Для храбрости он прихватил с собой Григоровича; тот с удовольствием принял на себя миссию примирителя.
Глава одиннадцатая
Белинский был один и, кажется, работал. Но когда пришли Григорович и Федор, он тотчас же все бросил. Неужели он и в самом деле обрадовался? Значит, ему все-таки было неприятно, что он, Федор, просто так, ни слова не говоря, перестал ходить?!
За границу Белинский ездил для лечения, но оно ему мало помогло.
Со щемящей болью вглядывался Федор в еще более осунувшееся, заострившееся лицо — болезнь медленно, но неуклонно делала свое разрушительное дело.

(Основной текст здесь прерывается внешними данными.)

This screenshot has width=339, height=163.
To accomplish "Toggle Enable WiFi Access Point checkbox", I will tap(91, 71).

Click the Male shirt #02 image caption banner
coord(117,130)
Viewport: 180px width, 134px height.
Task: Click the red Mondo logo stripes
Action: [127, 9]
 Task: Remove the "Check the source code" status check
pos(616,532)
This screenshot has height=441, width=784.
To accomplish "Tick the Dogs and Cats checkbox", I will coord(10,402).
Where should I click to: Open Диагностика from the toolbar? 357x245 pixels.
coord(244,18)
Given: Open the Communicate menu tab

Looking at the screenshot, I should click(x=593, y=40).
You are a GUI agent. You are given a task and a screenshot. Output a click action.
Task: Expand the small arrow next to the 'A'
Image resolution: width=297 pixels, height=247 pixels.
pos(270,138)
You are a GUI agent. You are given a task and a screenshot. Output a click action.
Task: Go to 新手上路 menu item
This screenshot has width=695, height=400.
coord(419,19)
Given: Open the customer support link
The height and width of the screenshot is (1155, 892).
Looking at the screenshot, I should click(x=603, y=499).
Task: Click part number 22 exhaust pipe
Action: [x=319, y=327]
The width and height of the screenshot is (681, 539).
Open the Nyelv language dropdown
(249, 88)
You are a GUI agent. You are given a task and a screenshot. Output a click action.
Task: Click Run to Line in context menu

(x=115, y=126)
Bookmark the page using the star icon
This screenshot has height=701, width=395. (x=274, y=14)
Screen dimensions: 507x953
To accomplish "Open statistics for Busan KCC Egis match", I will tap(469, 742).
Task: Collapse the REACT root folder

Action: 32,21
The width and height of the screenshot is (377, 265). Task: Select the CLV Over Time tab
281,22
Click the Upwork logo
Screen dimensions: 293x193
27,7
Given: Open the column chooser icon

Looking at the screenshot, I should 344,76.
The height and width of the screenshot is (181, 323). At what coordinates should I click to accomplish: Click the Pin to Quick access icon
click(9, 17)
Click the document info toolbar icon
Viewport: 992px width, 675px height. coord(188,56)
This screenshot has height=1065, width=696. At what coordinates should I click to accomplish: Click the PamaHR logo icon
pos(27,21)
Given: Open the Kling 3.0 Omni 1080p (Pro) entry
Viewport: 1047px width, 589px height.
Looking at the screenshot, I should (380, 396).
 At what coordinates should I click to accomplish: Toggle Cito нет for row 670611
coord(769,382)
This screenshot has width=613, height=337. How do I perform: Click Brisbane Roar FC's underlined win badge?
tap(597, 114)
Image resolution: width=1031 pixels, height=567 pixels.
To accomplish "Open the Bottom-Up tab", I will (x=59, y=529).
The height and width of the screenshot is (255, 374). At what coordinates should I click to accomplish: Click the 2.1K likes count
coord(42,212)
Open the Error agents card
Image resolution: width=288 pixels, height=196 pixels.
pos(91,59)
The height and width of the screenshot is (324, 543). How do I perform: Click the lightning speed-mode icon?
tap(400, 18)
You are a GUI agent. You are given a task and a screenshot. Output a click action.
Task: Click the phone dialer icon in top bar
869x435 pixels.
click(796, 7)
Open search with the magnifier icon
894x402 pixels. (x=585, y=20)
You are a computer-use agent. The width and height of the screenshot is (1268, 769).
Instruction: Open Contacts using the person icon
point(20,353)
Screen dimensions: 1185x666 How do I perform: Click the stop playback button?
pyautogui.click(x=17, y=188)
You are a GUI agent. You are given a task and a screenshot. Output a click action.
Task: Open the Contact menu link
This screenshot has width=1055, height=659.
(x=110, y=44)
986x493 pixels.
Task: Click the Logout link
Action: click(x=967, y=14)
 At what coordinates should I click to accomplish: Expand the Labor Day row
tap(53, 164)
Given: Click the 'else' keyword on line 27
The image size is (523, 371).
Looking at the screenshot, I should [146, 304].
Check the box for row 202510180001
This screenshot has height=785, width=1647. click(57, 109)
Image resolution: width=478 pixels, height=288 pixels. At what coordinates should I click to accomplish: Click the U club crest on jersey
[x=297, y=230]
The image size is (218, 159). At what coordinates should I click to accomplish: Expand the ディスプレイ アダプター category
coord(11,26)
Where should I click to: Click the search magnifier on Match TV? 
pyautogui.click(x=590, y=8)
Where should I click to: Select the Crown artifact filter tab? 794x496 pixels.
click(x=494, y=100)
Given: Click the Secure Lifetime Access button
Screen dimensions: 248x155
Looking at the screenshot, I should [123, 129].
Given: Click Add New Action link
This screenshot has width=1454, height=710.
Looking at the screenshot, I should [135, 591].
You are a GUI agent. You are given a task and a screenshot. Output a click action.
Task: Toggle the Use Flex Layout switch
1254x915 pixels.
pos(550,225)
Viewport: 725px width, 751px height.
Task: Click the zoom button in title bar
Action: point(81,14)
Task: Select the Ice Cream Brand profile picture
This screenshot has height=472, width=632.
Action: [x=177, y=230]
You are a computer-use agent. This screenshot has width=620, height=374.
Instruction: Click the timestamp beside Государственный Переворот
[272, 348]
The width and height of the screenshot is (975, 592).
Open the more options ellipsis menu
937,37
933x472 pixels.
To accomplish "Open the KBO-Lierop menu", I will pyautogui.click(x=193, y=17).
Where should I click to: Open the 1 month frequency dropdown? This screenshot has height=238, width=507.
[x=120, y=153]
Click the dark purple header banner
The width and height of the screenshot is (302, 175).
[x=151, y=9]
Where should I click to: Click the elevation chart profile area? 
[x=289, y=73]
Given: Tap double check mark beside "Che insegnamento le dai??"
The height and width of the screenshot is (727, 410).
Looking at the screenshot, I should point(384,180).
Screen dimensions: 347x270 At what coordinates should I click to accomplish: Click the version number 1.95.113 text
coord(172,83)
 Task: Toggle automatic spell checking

Федор знал от Григоровича, что Белинскому прописали носить респиратор при выходе на воздух и что он шутливо говорил друзьям: «Вот какой я богач сделался! Максим Петрович у Грибоедова едал на золоте, а я дышу через золото: это будет еще поважнее, кажется». Григорович рассказывал, что заставал его на диване в совершенном изнеможении, особенно после работы над срочной статьей, и что он держался единственно тем напряжением, возбужденным состоянием духа и воли, которое в последнее время было у него постоянным. Действительно, вид у него был возбужденный, но изнуренный до крайности. Вероятно, ему следовало бы прекратить работу и снова поехать лечиться. «Что же они смотрят?» — с негодованием подумал Федор о ближайших друзьях Белинского — Некрасове, Панаеве, Тургеневе, Анненкове.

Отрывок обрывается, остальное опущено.